В кабинет начальника отряда солнечные лучи проникали привольно и весело, может потому лейтенант Макаров был в благодушном настроении. Шла весна. Перед ним стоял Крытник - опаснейший человек с точки зрения сотрудников колонии, два побега за плечами, и соответствующие добавки сроков за них. Макарову всё хотелось найти время и поговорить с Васильевым, такая была фамилия у Крытника, почему он бежал, ведь читая дело Крытника лейтенант понимал, что каждый его побег практически мог закончиться смертью. Да и на воле Крытник в бегах был немного... Но вот сегодняшняя его просьба заставила задуматься. Крытник просил о простом - вынести кота за зону. Это было ещё удивительнее тем, что в зоне не рекомендовало начальство присутствие животных - но так уж получилось, что Крытника не хотели беспокоить - лишь бы жил спокойно.
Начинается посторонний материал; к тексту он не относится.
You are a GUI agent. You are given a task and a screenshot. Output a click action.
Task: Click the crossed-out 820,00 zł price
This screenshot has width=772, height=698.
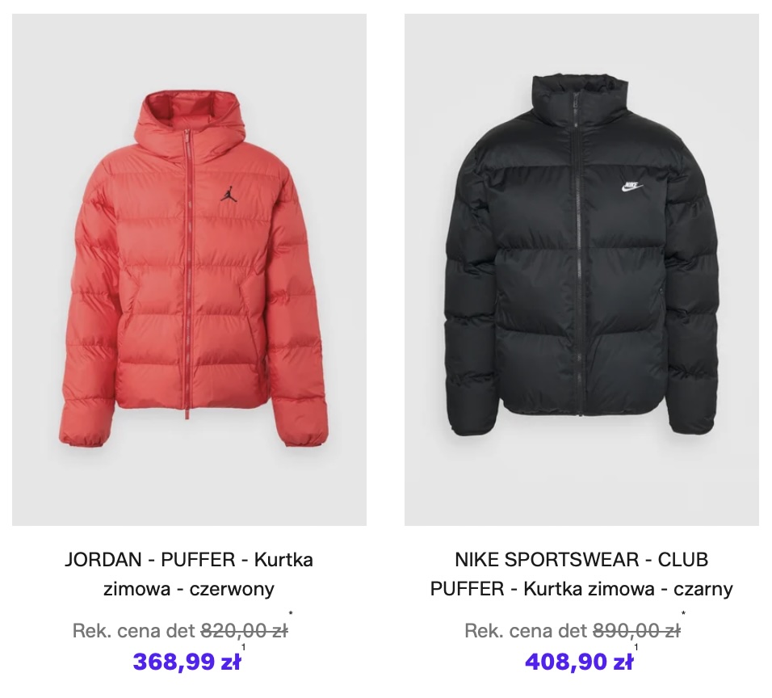tap(244, 630)
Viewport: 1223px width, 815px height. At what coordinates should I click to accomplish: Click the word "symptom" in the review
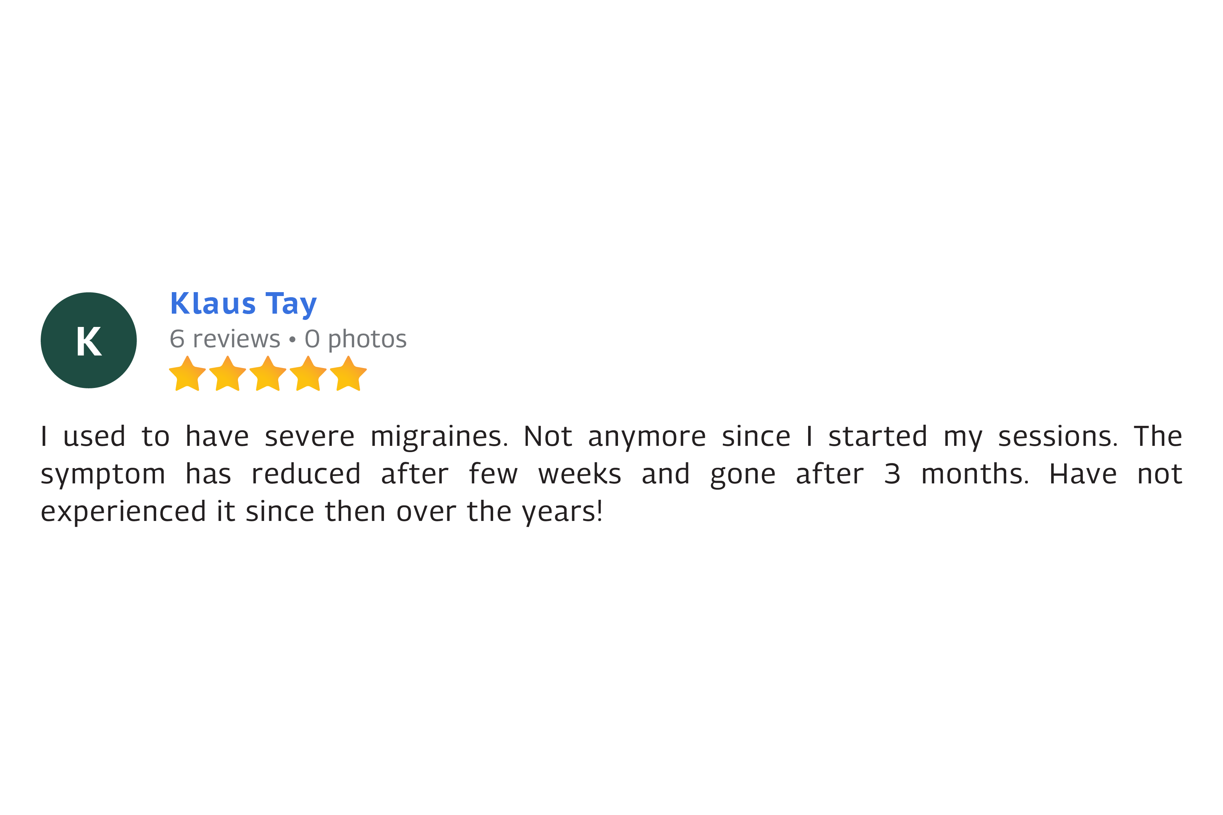103,475
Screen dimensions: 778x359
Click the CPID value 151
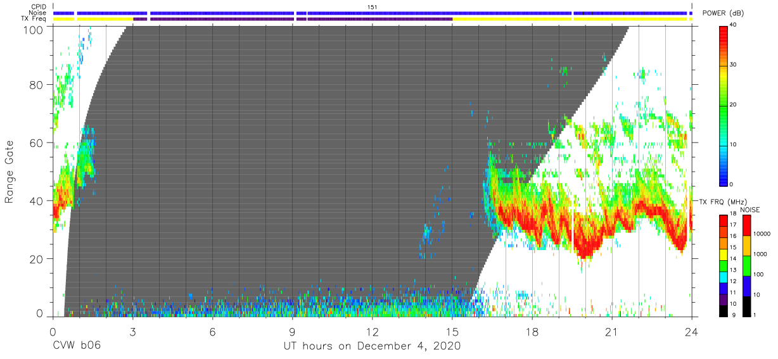coord(373,7)
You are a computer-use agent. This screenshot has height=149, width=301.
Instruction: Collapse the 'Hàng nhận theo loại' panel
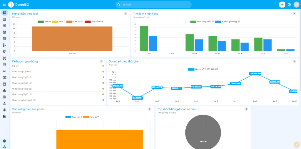[126, 14]
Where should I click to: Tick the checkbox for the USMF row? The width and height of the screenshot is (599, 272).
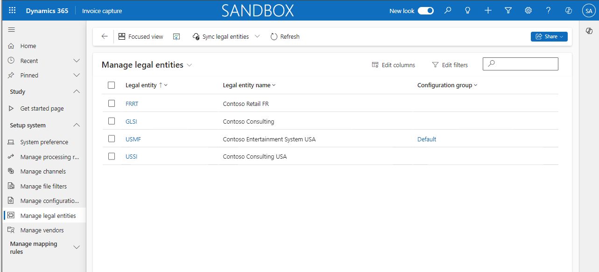tap(111, 139)
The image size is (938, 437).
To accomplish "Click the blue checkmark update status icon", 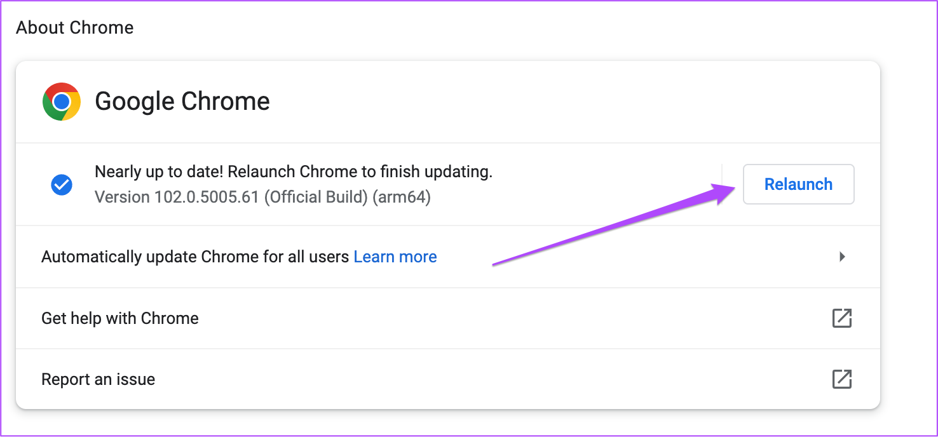I will (x=62, y=185).
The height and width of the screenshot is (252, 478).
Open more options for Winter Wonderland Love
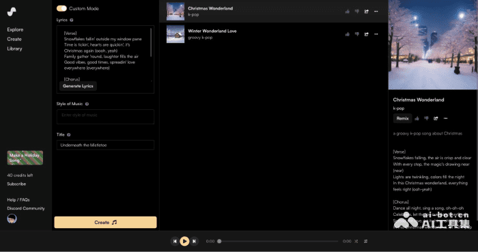(x=376, y=34)
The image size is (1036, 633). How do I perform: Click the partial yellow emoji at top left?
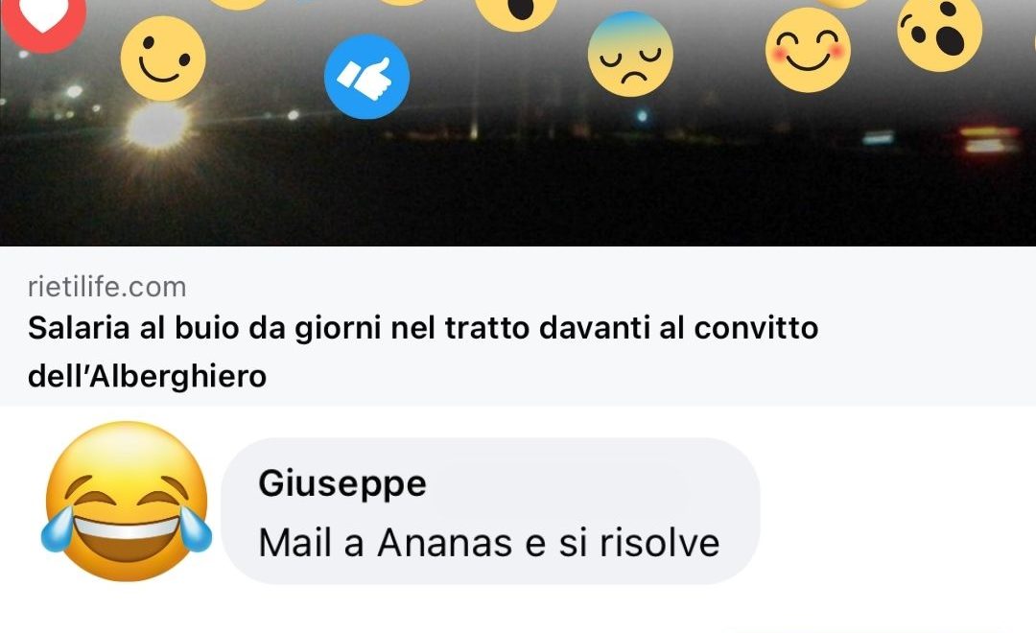[x=239, y=4]
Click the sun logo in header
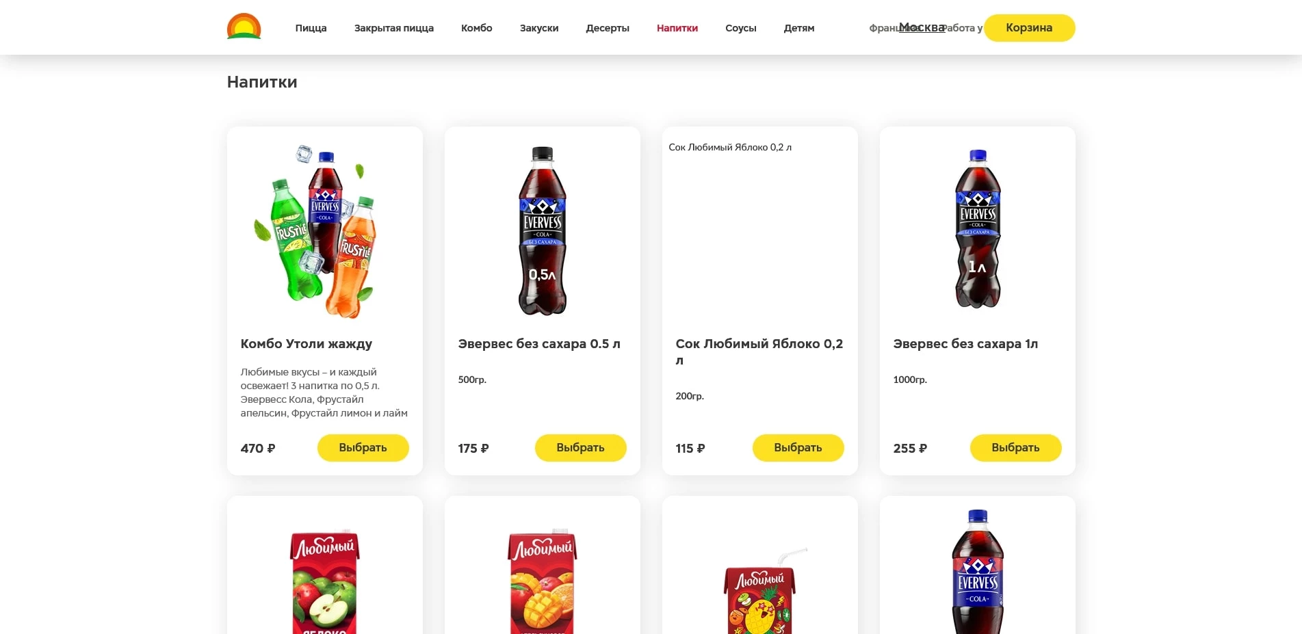1302x634 pixels. 244,27
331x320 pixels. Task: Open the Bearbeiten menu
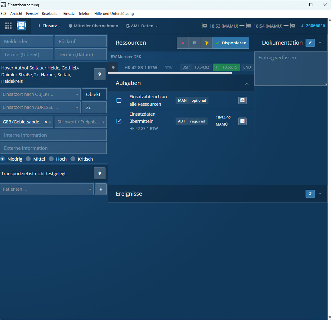click(x=51, y=14)
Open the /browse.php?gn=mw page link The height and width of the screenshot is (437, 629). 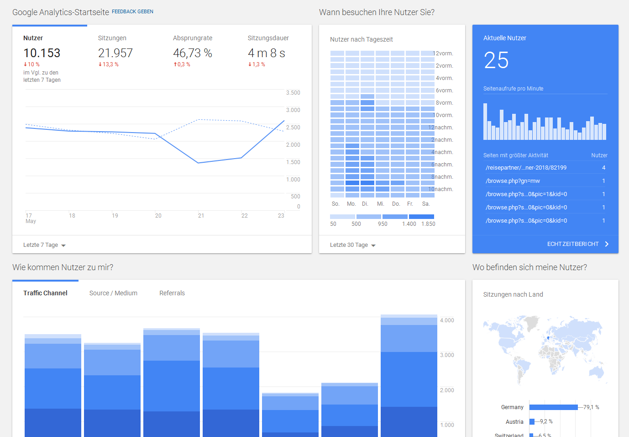pyautogui.click(x=513, y=181)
Его не выпускали в рабочую зону, был он парикмахером - и потому имел отдельное помещение, где и выходил кота забредшего в запретную зону, где был он покусан овчарками, в таком виде и передали расконвойники Крытнику кота - но вырос он сильным и независимым, Крытник подкармливал его, как мог. Тащил из столовой рыбку, кусочки мяса. К коту все привыкли. За независимый нрав звали его зэки Графом. Но судьба снова вонзила в Графа свои клыки - на этот раз крыса покусала кота. И он умирал...
- Если умрёт, то зачем Графа за зону? - спросил лейтенант.
- Пусть умрёт на воле, - сказал Крытник, и очень внимательно посмотрел на Макарова, глаза его почти зелёные, были, точно щёлочки. "Чем то они похожи - кот и Крытник", - поймал себя на мысли лейтенант.
Крытник вышел из кабинета, а оставшись один лейтенант позвонил начальнику оперативной части, и стараясь говорить с юмором изложил просьбу зэка.
- Это личное. Выполните, - негромко, но очень серьёзно сказал майор.
После работы лейтенант вынес больного кота за зону. Положил на зелёную траву, и точно прощаясь, погладил чёрного кота, кот очень внимательно поглядел на человека, и закрыл глаза.
Свежий вечерний воздух степи окружающей колонию туманил мозг ослабевшего Графа, он мяукал, точно зовя своего хозяина, потом затих, точно заснул.
В этот вечер до самой вечерней проверки Крытник не уходил из локального сектора, он ходил по нему, точно заведенный на неопределённое время робот, иногда останавливался, прислушивался, и ему чудилось мяуканье кота, он прислушивался опять, но было тихо, и только звуки зоны, привычные за годы неволи нарушали эту тишину.

Два письма

В этапной комнате сквозняк с улицы проникал сквозь старые, потрескавшиеся окна. От холода на душе у Саньки было муторно. То ли сказывалась усталость с дороги, то ли обычное оживление от перемены зоны сменилось заботой – а как будет здесь житься? К тому же близость родного города обострила воспоминания. Именно в нём, после армии, и начал он свою тюремную карьеру.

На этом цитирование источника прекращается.